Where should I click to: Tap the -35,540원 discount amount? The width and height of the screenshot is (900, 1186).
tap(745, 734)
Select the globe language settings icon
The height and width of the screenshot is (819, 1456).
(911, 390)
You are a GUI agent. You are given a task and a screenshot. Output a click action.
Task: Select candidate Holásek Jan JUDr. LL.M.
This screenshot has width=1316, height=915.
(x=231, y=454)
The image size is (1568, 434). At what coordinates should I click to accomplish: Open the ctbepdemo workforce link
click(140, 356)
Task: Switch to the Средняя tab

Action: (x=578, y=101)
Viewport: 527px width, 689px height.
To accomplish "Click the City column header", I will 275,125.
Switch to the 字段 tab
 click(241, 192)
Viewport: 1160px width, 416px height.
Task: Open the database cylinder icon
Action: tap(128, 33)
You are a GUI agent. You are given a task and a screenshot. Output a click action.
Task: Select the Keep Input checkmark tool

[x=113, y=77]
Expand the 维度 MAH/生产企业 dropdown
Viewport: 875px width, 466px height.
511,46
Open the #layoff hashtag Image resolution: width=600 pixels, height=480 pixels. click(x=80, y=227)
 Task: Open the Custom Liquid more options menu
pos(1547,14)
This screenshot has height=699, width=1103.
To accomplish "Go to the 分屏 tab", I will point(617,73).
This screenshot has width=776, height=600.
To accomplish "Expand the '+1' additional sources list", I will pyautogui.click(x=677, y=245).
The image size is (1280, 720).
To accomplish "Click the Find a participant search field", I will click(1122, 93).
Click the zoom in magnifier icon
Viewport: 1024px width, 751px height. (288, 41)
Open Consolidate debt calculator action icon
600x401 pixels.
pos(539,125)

=== TASK DIRECTIONS ===
Rewrite all of the lines above, putting "screen helper" wherever "GUI agent" appears and leaving everything else untouched.

=== WORKED ANSWER ===
Where should I click to: Tap the -35,540원 discount amount? The width and height of the screenshot is (900, 1186).
tap(745, 734)
Select the globe language settings icon
The height and width of the screenshot is (819, 1456).
(911, 390)
You are a screen helper. You are given a task and a screenshot. Output a click action.
Task: Select candidate Holásek Jan JUDr. LL.M.
This screenshot has width=1316, height=915.
(x=231, y=454)
The image size is (1568, 434). At what coordinates should I click to accomplish: Open the ctbepdemo workforce link
click(140, 356)
Task: Switch to the Средняя tab

Action: (x=578, y=101)
Viewport: 527px width, 689px height.
To accomplish "Click the City column header", I will 275,125.
Switch to the 字段 tab
 click(241, 192)
Viewport: 1160px width, 416px height.
Task: Open the database cylinder icon
Action: tap(128, 33)
You are a screen helper. You are given a task and a screenshot. Output a click action.
Task: Select the Keep Input checkmark tool

[x=113, y=77]
Expand the 维度 MAH/生产企业 dropdown
Viewport: 875px width, 466px height.
511,46
Open the #layoff hashtag Image resolution: width=600 pixels, height=480 pixels. click(x=80, y=227)
 Task: Open the Custom Liquid more options menu
pos(1547,14)
This screenshot has height=699, width=1103.
To accomplish "Go to the 分屏 tab", I will point(617,73).
This screenshot has width=776, height=600.
To accomplish "Expand the '+1' additional sources list", I will pyautogui.click(x=677, y=245).
The image size is (1280, 720).
To accomplish "Click the Find a participant search field", I will click(1122, 93).
Click the zoom in magnifier icon
Viewport: 1024px width, 751px height. (288, 41)
Open Consolidate debt calculator action icon
600x401 pixels.
pos(539,125)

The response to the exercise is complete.